## Testo di riferimento
============================================================

Una storia che la regia, però, decide di bilanciare con quella di Giorgio Ponte, un insegnante di religione omosessuale che gira l’Italia tenendo conferenze in cui racconta il suo rapporto conflittuale con l’idea stessa che nell’omosessualità ci sia qualcosa di buono. Ho assistito a diverse conferenze di Ponte e ancora una volta debbo constatare che l’intervista non è andata abbastanza a fondo chiedendo, dopo che Ponte gli ha detto di essere riuscito ad innamorarsi di una ragazza, se poi questa storia è sfociata in una relazione, oppure chiedendogli semplicemente se ha ancora fantasie omosessuali. Se l’avesse fatto, sapendo quello che Ponte dice durante le conferenze che tiene in giro per l’Italia, il senso dell’intervista sarebbe cambiato radicalmente.

La voce della coscienza

In ogni caso credo che valga comunque la pena guardarlo, questo documentario. Vale la pena perché comunque ricorda a tutti che gli omosessuali cattolici ci sono e che, al contrario di Ponte, non sono persone che rifiutano il loro orientamento sessuale, ma sono persone che stanno imparando a viverlo senza chiedere il permesso a nessuno in piena conformità con quanto dice da sempre la dottrina cattolica quando raccomanda ai credenti di seguire, innanzi tutto, la propria coscienza.

E credo che sia bello chiudere questa recensione ricordando quello che San Tommaso d’Aquino risponde alla quaestio in cui si chiede se si debba seguire prima il Magistero della chiesa (“Praeceptum prelati”) o la voce della coscienza. Di fronte a questa domanda, il massimo teologo cattolico non ha dubbi. Prima osserva: “Praeceptum prelati nihil est nisi praeceptum prelati” (le indicazioni del Magistero sono espressione del Magistero). E poi conclude: “Conscientiam enim vox Dei est” (la voce della coscienza, invece, è la voce di Dio che parla dentro di noi).

Queste conclusioni sono state riprese dalla dottrina cattolica e sono riportate anche ne Catechismo che viene così spesso citato quando si parla di omosessualità. Ma, chissà perché, nessun prete le cita mai.

 

Gianni
©2017 Il Grande Colibrì

Purché se ne parli

Vedo su Vice Italia un tentativo di inchiesta riguardo gli omosessuali cattolici fatto da Irene Graziosi. Il rammarico è per la forma a “tesina” che mostra retorica da scuola superiore nell’apertura con la storia di Iacopo, non mettendo in luce il prodigio di una persona respinta e ripudiata dagli affetti di base che afferma la propria dignità: bisognerebbe non solo fargli i migliori auguri, ma anche ricercare un modo efficace per sostenere chi non ha la stessa sua invidiabile forza d’animo.

============================================================

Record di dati

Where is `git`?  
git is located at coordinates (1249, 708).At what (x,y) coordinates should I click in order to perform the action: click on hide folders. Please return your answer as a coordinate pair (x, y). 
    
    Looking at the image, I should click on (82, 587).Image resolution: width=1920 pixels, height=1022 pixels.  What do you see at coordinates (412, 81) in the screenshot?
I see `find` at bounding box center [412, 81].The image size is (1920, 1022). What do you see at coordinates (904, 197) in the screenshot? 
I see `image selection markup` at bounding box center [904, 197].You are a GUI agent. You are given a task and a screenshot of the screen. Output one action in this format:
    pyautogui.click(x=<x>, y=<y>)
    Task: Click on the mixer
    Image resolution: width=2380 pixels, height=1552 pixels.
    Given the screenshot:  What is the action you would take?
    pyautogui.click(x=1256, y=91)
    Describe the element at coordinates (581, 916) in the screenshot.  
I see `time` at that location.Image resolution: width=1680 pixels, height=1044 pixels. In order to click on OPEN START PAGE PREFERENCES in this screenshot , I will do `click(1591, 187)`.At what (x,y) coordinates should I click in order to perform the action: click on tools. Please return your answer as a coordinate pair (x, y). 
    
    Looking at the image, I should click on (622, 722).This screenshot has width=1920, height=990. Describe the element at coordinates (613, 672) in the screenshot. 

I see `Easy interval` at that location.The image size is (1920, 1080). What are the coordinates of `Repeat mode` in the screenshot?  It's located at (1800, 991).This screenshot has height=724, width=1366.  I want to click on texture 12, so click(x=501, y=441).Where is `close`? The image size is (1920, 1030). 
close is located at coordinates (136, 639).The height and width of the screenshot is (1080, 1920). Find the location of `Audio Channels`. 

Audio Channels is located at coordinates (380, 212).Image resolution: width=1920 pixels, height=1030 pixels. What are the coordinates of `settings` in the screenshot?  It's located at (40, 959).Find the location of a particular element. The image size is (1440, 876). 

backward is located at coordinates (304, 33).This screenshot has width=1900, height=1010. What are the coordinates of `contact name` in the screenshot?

============================================================

## Esercizi da svolgere
1. Secondo il testo, qual è la professione di Giorgio Ponte?
2. Ricopia parola per parola il passo del testo che si apre con le parole contenenti "E credo che" e si chiude con "le cita mai.".

## Soluzioni degli esercizi
1. È un insegnante di religione.

2.
E credo che sia bello chiudere questa recensione ricordando quello che San Tommaso d’Aquino risponde alla quaestio in cui si chiede se si debba seguire prima il Magistero della chiesa (“Praeceptum prelati”) o la voce della coscienza. Di fronte a questa domanda, il massimo teologo cattolico non ha dubbi. Prima osserva: “Praeceptum prelati nihil est nisi praeceptum prelati” (le indicazioni del Magistero sono espressione del Magistero). E poi conclude: “Conscientiam enim vox Dei est” (la voce della coscienza, invece, è la voce di Dio che parla dentro di noi).

Queste conclusioni sono state riprese dalla dottrina cattolica e sono riportate anche ne Catechismo che viene così spesso citato quando si parla di omosessualità. Ma, chissà perché, nessun prete le cita mai.